■ **Aşağıdakileri tamamlayın**:
[A] Mahkeme kararında, mahkemenin adından hemen sonra gelen bilgi satırlarındaki iki nokta üst üste işaretinden önceki başlıkları sırayla yaz.
[B] Mahkeme kararının "Emsal Mahkeme Kararı" ifadesinden "kesinleşmiş bir karardır." ifadesine kadar olan kısmını aynen aktar.

■ **Metin bölümü**:
* * *

Emsal Mahkeme Kararı Antalya 3. Asliye Ticaret Mahkemesi 2018/449 E. 2018/520 K. 06.07.2018 T.

Görüntülediğiniz mahkeme kararı kesinleşmiş bir karardır.

T.C.
ANTALYA
3. ASLİYE TİCARET MAHKEMESİ

ESAS NO : 2018/449 Esas
KARAR NO : 2018/520
DAVA : Menfi Tespit
DAVA TARİHİ : 05/07/2018
KARAR TARİHİ : 06/07/2018

Mahkememizde görülmekte olan Menfi Tespit davasının yapılan açık yargılamasının sonunda,
GEREĞİ DÜŞÜNÜLDÜ:
Davacı vekili mahkememize vermiş olduğu dava dilekçesinde özetle; davalı şirketin alacaklı, dava dışı …ŞİRKETİ’nin borçlu olduğu … İcra Müdürlüğü …/… Esas sayılı icra takibinin derdest olduğunu üçüncü haciz ihbarnamesinde yazan hususlar çerçevesinde öğrendiklerini, davalı şirket tarafından gönderilen 3. Haciz ihbarnamesinin … tarihinde müvekkili şirkete tebliğ edildiğini, davalı takip alacaklısının, müvekkili dava dışı icra takip dosyası borçlusunun, müvekkil şirkette hiçbir surette bulunmayan hak ve alacakların icra veznesine ödenmesi için İİK 89/1 uyarınca birinci haciz ihbarnamesi gönderdiğini, süresinde itiraz edilmemesi üzerine ikinci haciz ihbarnamesi gönderildiğini, bu ihbarnameye de itirazda bulunulmaması üzerine üçüncü haciz ihbarnamesi gönderildiğini, müvekkili şirketin dava dışı takip borçlusu …ŞİRKETİ’NE hiçbir borcu bulunmadığı gibi, müvekkili şirketin yedinde takip borçlusuna ait bir mal veya alacak da bulunmadığını, bununla birlikte müvekkili şirketin bugüne kadar ne takip borçlusuyla ne de takip alacaklısıyla herhangi bir ticari bağı, faaliyeti veya tanışıklığı bulunmadığını, bu hususun mahkemeye sunulacak ilgili resmi kayıt ve defterlerden de anlaşılacağını, birinci ve ikinci haciz ihbarnamelerine müvekkili şirketin daha önceki yetkilisine tebliğ edildiğini ve ihbarnamelerin takibi ihmal sebebi ile takip edilemediğinden itiraz edilemediğini, bu sebeplerle müvekkili şirketin takip borçlusuna hiçbir borcu bulunmadığının tespiti için, İİK 89/3 uyarınca iş bu menfi tespit davasını açma zorunluluğunun hasıl olduğunu belirterek, müvekkilinin dava dışı takip borçlusu şirkete borçlu bulunmadığının tespitine karar verilmesini talep ve dava etmiştir.

* * *

■ **Veri kümesi**:
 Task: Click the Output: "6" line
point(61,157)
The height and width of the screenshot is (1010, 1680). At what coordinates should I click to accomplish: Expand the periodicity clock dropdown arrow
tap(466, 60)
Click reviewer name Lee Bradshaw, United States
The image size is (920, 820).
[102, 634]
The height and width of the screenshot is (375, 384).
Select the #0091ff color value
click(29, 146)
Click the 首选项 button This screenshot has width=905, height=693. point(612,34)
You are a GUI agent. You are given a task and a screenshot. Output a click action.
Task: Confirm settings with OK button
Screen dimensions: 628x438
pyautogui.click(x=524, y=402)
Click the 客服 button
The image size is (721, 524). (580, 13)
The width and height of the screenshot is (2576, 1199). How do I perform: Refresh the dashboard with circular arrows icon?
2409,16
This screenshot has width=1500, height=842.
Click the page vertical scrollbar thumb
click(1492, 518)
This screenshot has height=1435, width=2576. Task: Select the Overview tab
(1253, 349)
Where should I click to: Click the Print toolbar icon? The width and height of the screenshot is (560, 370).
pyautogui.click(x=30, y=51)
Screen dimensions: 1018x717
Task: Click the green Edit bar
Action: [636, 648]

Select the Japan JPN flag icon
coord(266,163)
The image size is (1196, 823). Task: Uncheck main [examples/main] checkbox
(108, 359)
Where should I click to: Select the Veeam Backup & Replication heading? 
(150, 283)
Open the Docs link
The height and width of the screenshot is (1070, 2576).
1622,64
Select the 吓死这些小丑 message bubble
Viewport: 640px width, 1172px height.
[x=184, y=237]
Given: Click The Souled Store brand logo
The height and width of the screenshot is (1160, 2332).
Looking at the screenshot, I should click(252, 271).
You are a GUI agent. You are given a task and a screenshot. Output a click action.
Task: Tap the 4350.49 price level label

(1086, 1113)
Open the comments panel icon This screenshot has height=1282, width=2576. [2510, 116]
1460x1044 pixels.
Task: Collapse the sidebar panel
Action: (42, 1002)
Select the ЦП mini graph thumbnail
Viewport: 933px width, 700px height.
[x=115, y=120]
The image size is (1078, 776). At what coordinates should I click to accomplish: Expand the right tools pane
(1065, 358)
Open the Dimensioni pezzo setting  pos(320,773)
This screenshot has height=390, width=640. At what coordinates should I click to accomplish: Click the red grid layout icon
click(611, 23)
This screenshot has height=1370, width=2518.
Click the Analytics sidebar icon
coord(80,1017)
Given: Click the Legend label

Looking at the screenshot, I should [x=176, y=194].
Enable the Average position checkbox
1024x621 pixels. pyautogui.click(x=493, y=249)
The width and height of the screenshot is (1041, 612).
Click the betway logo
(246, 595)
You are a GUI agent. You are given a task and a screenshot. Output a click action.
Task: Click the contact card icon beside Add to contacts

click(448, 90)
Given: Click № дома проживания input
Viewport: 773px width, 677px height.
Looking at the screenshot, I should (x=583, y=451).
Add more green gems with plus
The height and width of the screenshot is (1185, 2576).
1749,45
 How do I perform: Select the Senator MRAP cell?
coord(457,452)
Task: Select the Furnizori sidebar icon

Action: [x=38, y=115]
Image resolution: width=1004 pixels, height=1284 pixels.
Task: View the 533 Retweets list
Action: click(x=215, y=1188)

* * *

■ **Görev cevapları**:
[A] ESAS NO, KARAR NO, DAVA, DAVA TARİHİ, KARAR TARİHİ

[B]
Emsal Mahkeme Kararı Antalya 3. Asliye Ticaret Mahkemesi 2018/449 E. 2018/520 K. 06.07.2018 T.

Görüntülediğiniz mahkeme kararı kesinleşmiş bir karardır.